Historical population
| Census | Pop. | Note | %± |
| 1820 | 3,463 |  | — |
| 1850 | 3,731 |  | — |
| 1860 | 3,427 |  | −8.1% |
| 1870 | 5,460 |  | 59.3% |
| 1880 | 6,369 |  | 16.6% |
| 1890 | 7,460 |  | 17.1% |
| 1900 | 8,453 |  | 13.3% |
| 1910 | 9,934 |  | 17.5% |
| 1920 | 12,771 |  | 28.6% |
| 1930 | 20,172 |  | 58.0% |
| 1940 | 22,636 |  | 12.2% |
| 1950 | 28,229 |  | 24.7% |
| 1960 | 54,943 |  | 94.6% |
| 1970 | 31,088 |  | −43.4% |
| 1980 | 29,141 |  | −6.3% |
| 1990 | 20,074 |  | −31.1% |
| 2000 | 19,675 |  | −2.0% |
| 2010 | 19,200 |  | −2.4% |
| 2020 | 19,563 |  | 1.9% |
Sources:

===2020 census===
As of the census of 2020, there were 19,563 people living in the township, for a population density of 2,919.9 people per square mile (1117.9/km^{2}). There were 8,693 housing units. The racial makeup of the township was 75.2% White, 6.9% Black or African American, 0.2% Native American, 8.1% Asian, 1.0% Pacific Islander, 2.8% from some other race, and 5.9% from two or more races. 5.4% of the population were Hispanic or Latino of any race.

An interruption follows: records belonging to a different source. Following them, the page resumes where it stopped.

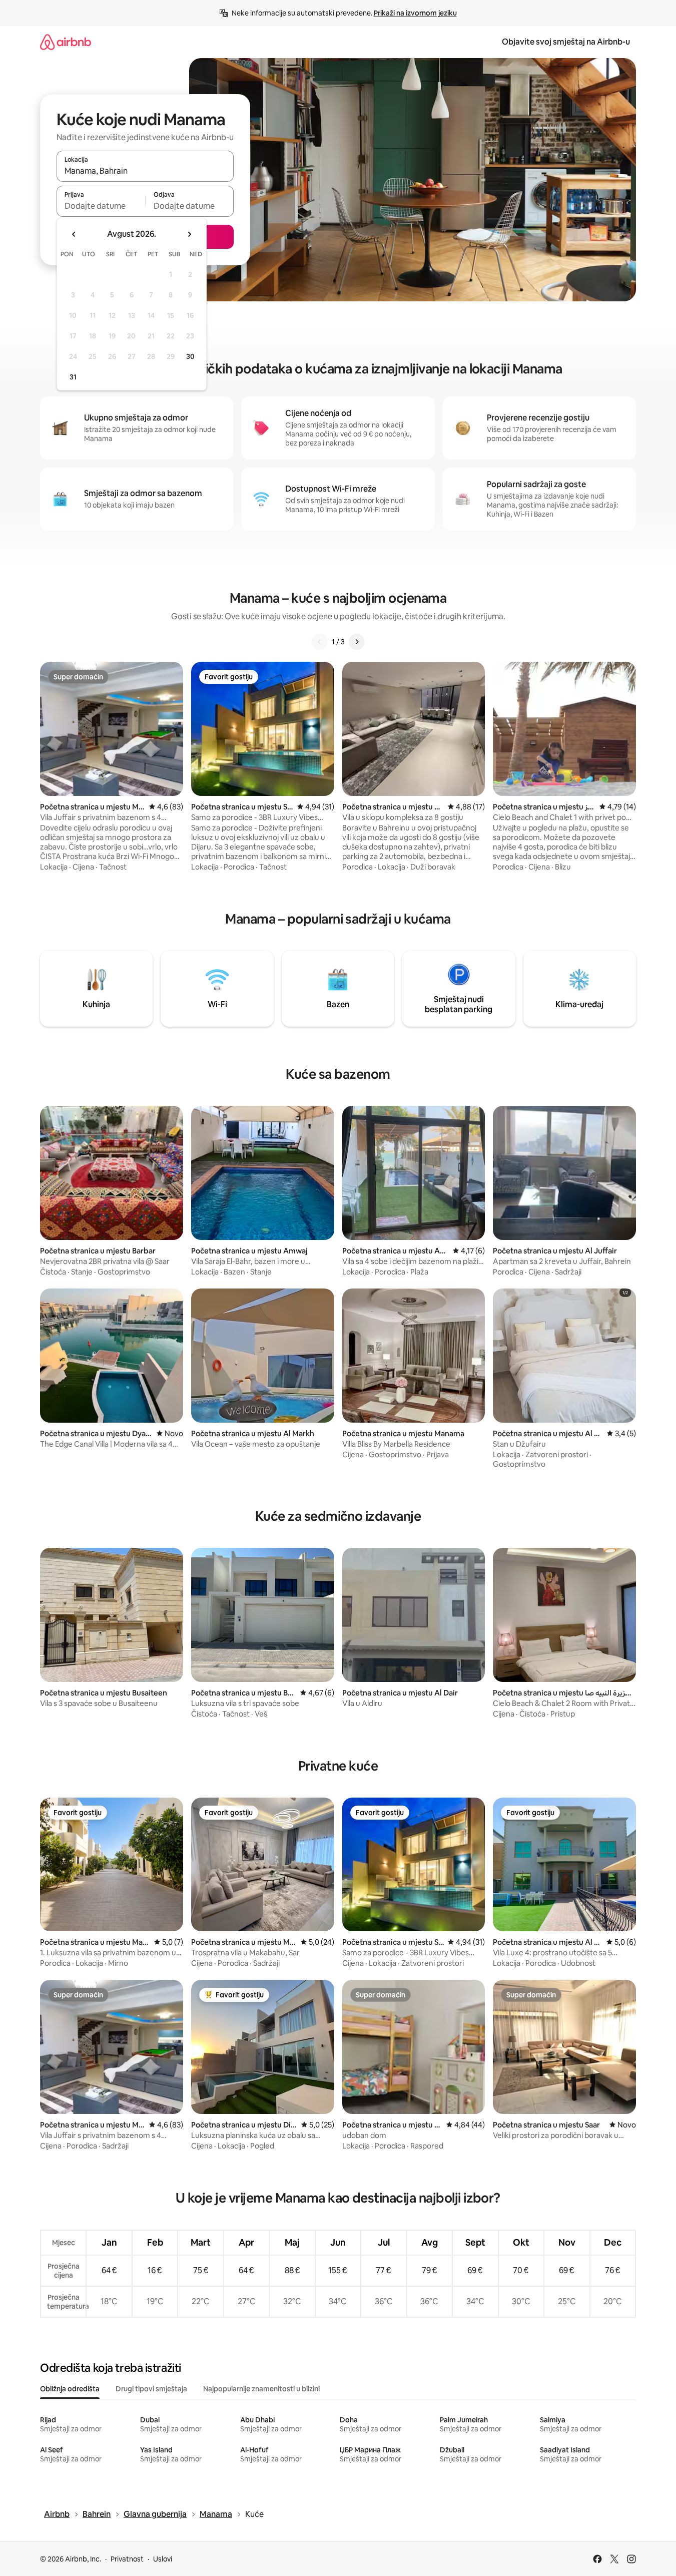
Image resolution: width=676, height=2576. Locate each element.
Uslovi (162, 2558)
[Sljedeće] (357, 642)
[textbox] (101, 206)
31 (73, 376)
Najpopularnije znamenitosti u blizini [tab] (261, 2388)
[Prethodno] (320, 642)
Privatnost (127, 2558)
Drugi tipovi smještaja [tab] (151, 2388)
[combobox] (145, 171)
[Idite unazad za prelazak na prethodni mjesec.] (74, 234)
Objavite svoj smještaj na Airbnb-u (566, 42)
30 (190, 356)
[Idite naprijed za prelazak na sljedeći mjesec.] (189, 234)
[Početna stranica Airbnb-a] (65, 42)
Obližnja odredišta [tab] (70, 2388)
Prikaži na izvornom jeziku (415, 13)
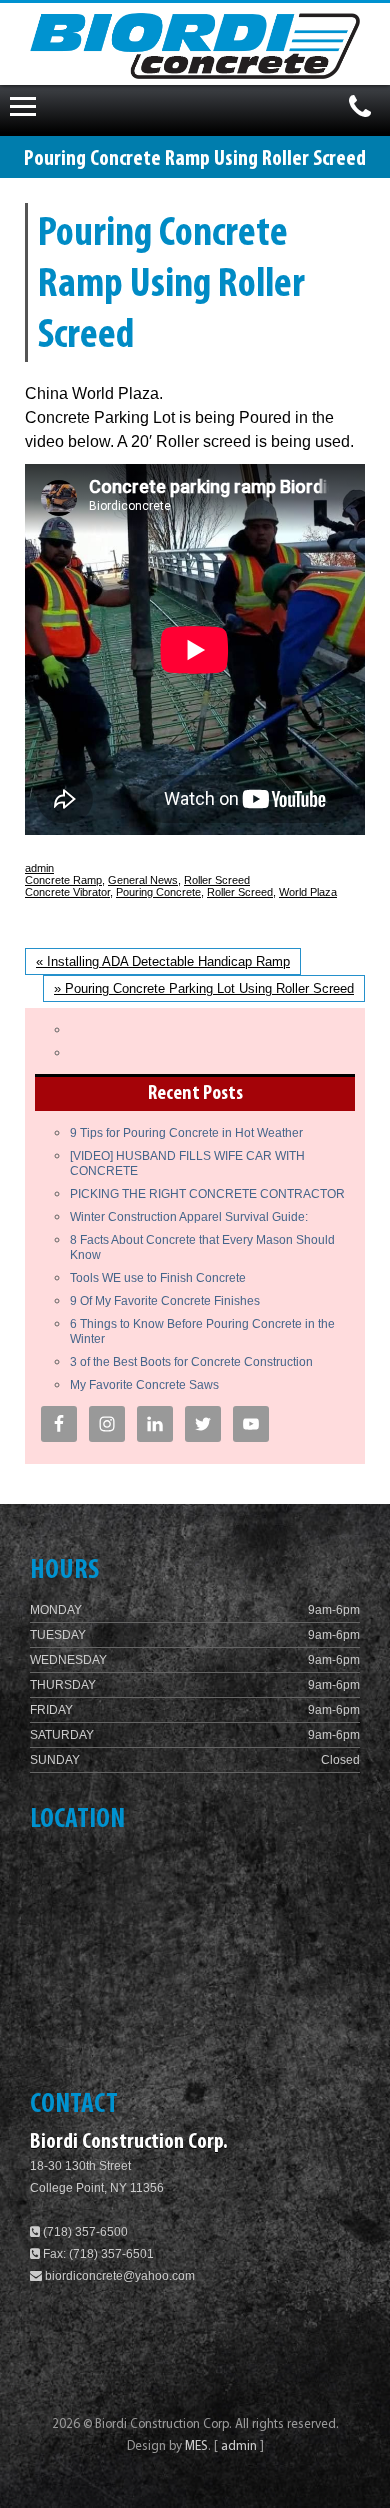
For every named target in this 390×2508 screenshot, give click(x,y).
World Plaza (308, 892)
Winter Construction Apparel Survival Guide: (189, 1217)
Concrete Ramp (63, 880)
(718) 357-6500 (84, 2232)
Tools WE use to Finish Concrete (158, 1278)
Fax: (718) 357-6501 (97, 2254)
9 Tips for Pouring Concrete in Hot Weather (186, 1133)
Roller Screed (217, 880)
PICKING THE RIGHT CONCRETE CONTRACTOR (207, 1194)
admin (39, 868)
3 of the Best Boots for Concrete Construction (191, 1362)
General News (143, 880)
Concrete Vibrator (67, 892)
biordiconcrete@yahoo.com (120, 2276)
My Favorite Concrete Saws (144, 1385)
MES (196, 2446)
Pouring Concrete (158, 892)
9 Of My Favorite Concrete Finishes (165, 1301)
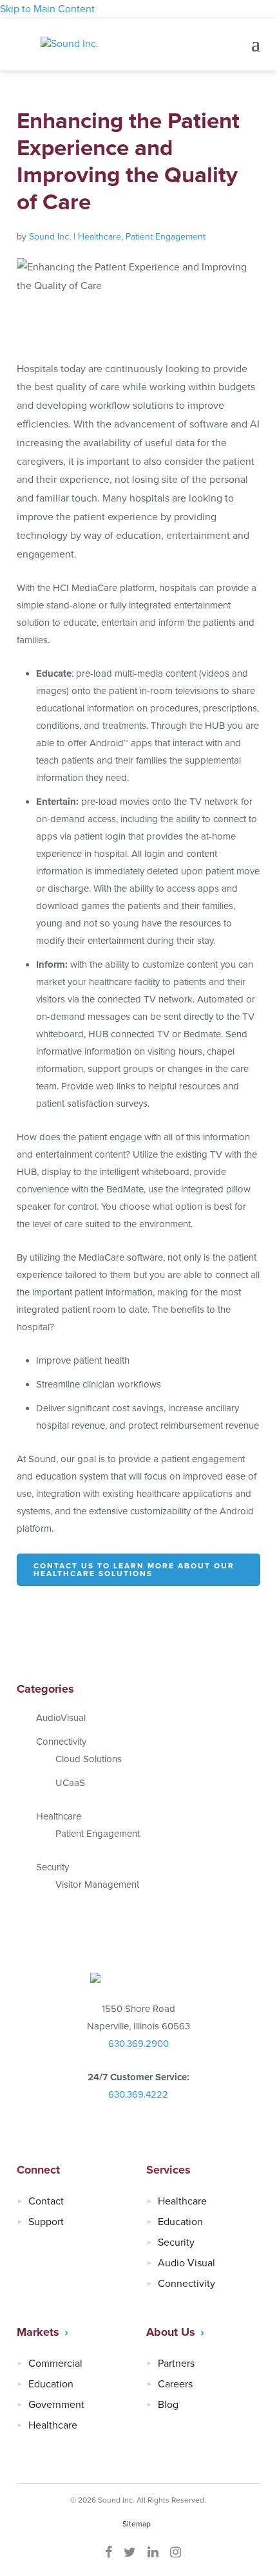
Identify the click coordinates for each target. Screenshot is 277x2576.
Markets (38, 2332)
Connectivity (61, 1741)
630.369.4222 (138, 2094)
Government (56, 2404)
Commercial (55, 2363)
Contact (46, 2201)
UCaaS (70, 1783)
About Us (170, 2332)
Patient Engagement (165, 236)
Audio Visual (186, 2263)
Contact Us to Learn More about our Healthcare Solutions (133, 1569)
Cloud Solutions (88, 1759)
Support (46, 2221)
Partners (176, 2363)
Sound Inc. (50, 236)
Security (52, 1867)
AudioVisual (61, 1718)
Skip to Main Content (47, 9)
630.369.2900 (138, 2043)
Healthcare (99, 236)
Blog (168, 2404)
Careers (175, 2384)
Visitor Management (97, 1884)
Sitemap (136, 2523)
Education (180, 2221)
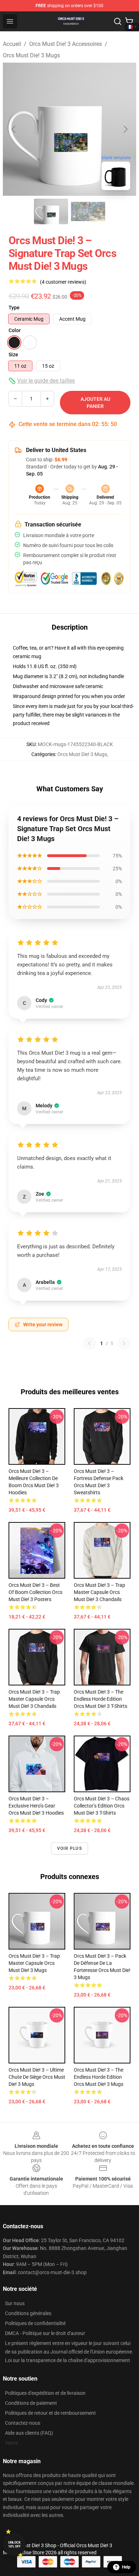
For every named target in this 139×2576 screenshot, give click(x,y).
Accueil (12, 44)
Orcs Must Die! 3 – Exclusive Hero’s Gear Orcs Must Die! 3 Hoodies (36, 1806)
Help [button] (126, 2567)
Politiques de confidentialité (35, 2323)
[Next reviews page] (124, 1343)
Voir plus (69, 1848)
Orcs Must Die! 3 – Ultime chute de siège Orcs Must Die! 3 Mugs (37, 2077)
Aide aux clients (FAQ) (29, 2433)
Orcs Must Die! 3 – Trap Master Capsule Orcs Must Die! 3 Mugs (34, 1963)
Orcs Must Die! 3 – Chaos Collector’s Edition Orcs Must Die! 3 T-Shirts (101, 1806)
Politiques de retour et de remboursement (50, 2413)
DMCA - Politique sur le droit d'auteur (45, 2333)
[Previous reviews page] (89, 1343)
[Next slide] (125, 129)
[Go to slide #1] (51, 211)
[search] (117, 21)
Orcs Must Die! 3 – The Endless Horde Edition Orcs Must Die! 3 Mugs (98, 2077)
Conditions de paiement (31, 2403)
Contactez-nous (22, 2423)
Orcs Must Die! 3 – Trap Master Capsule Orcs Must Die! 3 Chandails (99, 1592)
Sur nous (15, 2303)
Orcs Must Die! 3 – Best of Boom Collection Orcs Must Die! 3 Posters (35, 1592)
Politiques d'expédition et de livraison (45, 2393)
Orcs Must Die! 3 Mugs (31, 55)
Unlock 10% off (14, 2544)
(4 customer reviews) (63, 282)
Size (13, 354)
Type (14, 307)
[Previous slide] (13, 129)
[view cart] (129, 21)
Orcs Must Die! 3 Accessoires (65, 44)
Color (15, 330)
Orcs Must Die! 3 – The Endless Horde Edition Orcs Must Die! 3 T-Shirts (100, 1699)
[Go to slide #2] (88, 211)
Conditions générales (28, 2313)
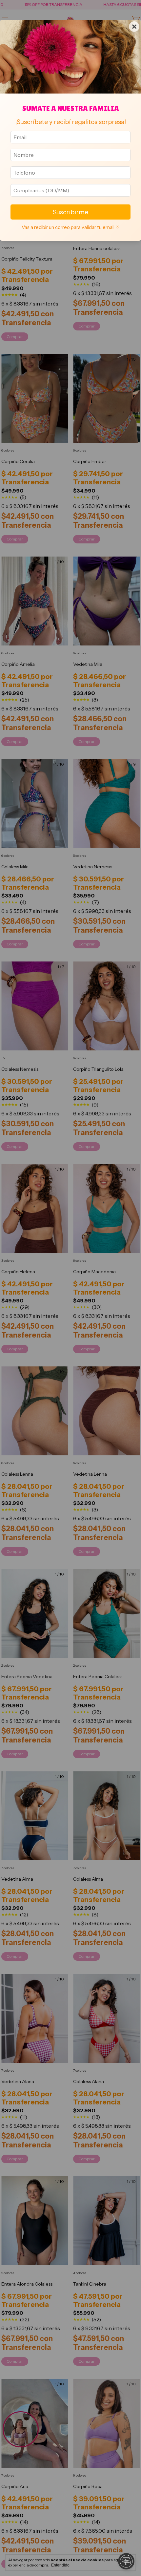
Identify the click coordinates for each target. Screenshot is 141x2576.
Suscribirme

There were 8,371 households, out of which 27.1% had children under the age of 18 living with them, 49.7% were married couples living together, 19.9% had a male householder with no spouse present, and 24.1% had a female householder with no spouse present. 41.0% of all households were made up of individuals, and 16.2% were someone living alone who was 65 years of age or older. The average household size was 2.28, and the average family size was 2.95.

20.2% of the township's population were under the age of 18, 57.6% were 18 to 64, and 22.2% were 65 years of age or older. The median age was 42.5. For every 100 females, there were 97.8 males.

According to the U.S. Census American Community Survey, for the period 2016-2020 the estimated median annual income for a household in the township was $82,257, and the median income for a family was $106,392. About 5.0% of the population were living below the poverty line, including 5.0% of those under age 18 and 3.8% of those age 65 or over. About 60.8% of the population were employed, and 55.1% had a bachelor's degree or higher.

==Government==
Like other townships in Ohio, Sycamore Township is governed by a three-member board of trustees, who are elected in November of odd-numbered years to a four-year term beginning on the following January 1. Two are elected in the year after the presidential election and one is elected in the year before it. There is also an elected township fiscal officer, who serves a four-year term beginning on April 1 of the year after the election, which is held in November of the year before the presidential election. Vacancies in the fiscal officership or on the board of trustees are filled by the remaining trustees.

The township adopted a limited home rule form of government in 1993.